It's a well-established fact that there is negative love lost between Matthew Inman, creator of popular webcomic The Oatmeal, and the social aggregation site FunnyJunk.

But the animosity has so far been relegated to a solitary blog post critical of FunnyJunk's business model, which mostly involves scraping comics off Inman's website, removing his watermark, and offering no proper attribution or linkback.

Yesterday, FunnyJunk decided to take the rivalry to next level, issuing a formal cease and desist letter threatening a lawsuit against Inman if he didn't immediately remove all "false statements about FunnyJunk from TheOatmeal.com" — namely the ones that describe how FunnyJunk steals his work and manually photoshops out his credit.

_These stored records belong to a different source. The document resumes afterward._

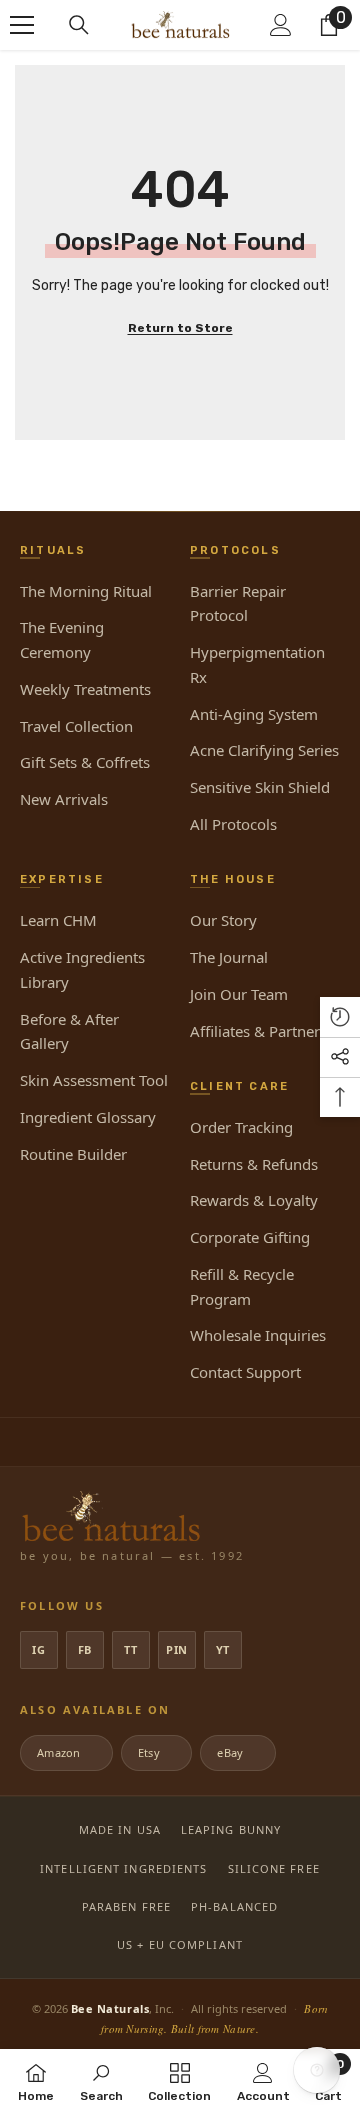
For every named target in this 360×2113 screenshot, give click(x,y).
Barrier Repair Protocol (238, 603)
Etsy (155, 1752)
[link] (101, 2081)
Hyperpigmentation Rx (257, 664)
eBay (236, 1752)
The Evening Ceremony (62, 639)
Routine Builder (73, 1154)
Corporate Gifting (250, 1237)
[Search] (79, 25)
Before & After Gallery (69, 1031)
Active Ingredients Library (82, 969)
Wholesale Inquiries (258, 1335)
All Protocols (233, 824)
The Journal (229, 957)
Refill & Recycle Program (242, 1286)
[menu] (22, 25)
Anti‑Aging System (254, 714)
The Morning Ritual (86, 591)
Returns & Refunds (254, 1164)
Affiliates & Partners (258, 1031)
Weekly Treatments (85, 689)
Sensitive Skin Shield (260, 787)
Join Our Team (239, 994)
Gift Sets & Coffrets (85, 762)
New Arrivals (64, 799)
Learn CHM (58, 920)
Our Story (223, 920)
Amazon (65, 1752)
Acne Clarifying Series (264, 750)
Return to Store (180, 328)
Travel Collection (76, 726)
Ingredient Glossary (88, 1117)
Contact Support (245, 1372)
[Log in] (281, 25)
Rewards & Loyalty (254, 1200)
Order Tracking (241, 1127)
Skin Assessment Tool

In addition, FunnyJunk demanded Inman hand over "a check in the amount of $20,000" in a prompt manner to prevent the site from moving forward with the suit.

Inman did neither.

Instead, he responded by posting a massive list of links pointing to still-standing examples of FunnyJunk's copyright infringement (which the site has since scrubbed), and announced his intention to raise $20,000 for a "defense fund" which he will then donate to the National Wildlife Federation and the American Cancer Society (after mailing FunnyJunk a photo of the raised money along with a drawing "of your mom seducing a Kodiak bear").

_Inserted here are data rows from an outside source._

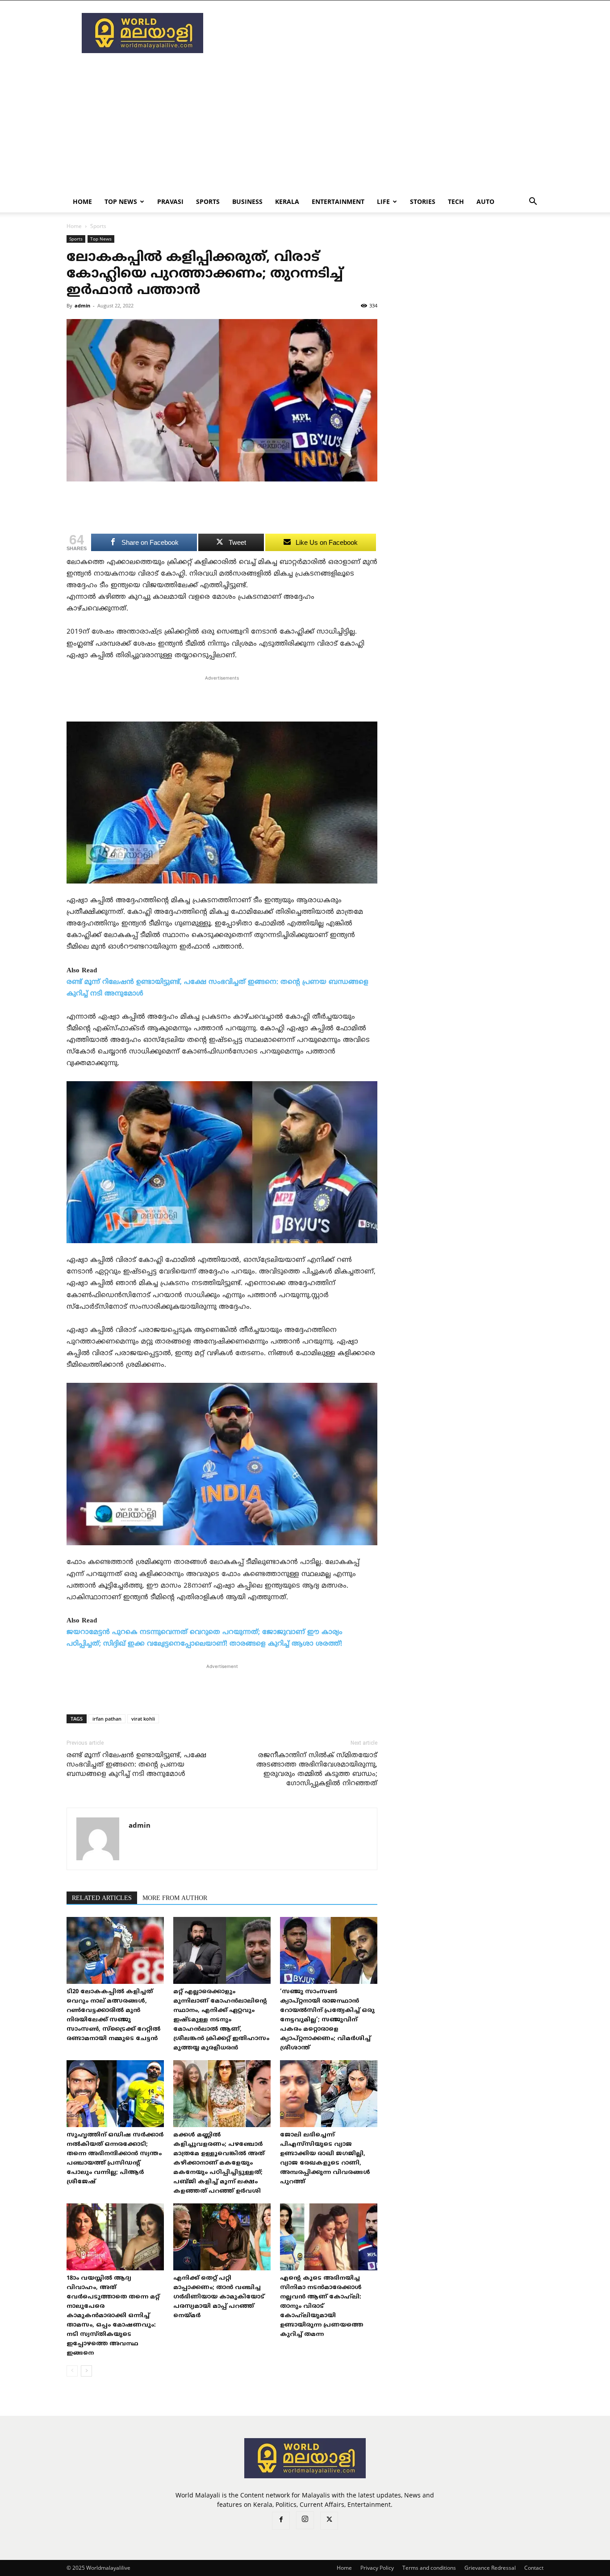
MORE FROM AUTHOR (174, 1898)
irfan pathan (106, 1718)
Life (383, 201)
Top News (120, 201)
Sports (208, 201)
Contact (533, 2568)
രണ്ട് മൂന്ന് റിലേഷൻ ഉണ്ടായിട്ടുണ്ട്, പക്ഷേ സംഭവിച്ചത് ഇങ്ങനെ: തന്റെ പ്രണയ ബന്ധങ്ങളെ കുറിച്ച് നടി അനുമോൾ (136, 1765)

The fund raised $20,000 in 64 minutes.

Then it raised another $20,000. And another. In fact, as of this moment, "Operation BearLove Good Cancer Bad" has received nearly $100,000 in donated dollars — surpassing its goal by $80,000 with 15 days remaining.

"FunnyJunk," Inman concluded, "I don't want to write retorts like this anymore. I don't want to spend the next year tied up in legal bullshit with you. I just want to make comics. Consider this my philanthropic, kind-spirited way of saying fuck off."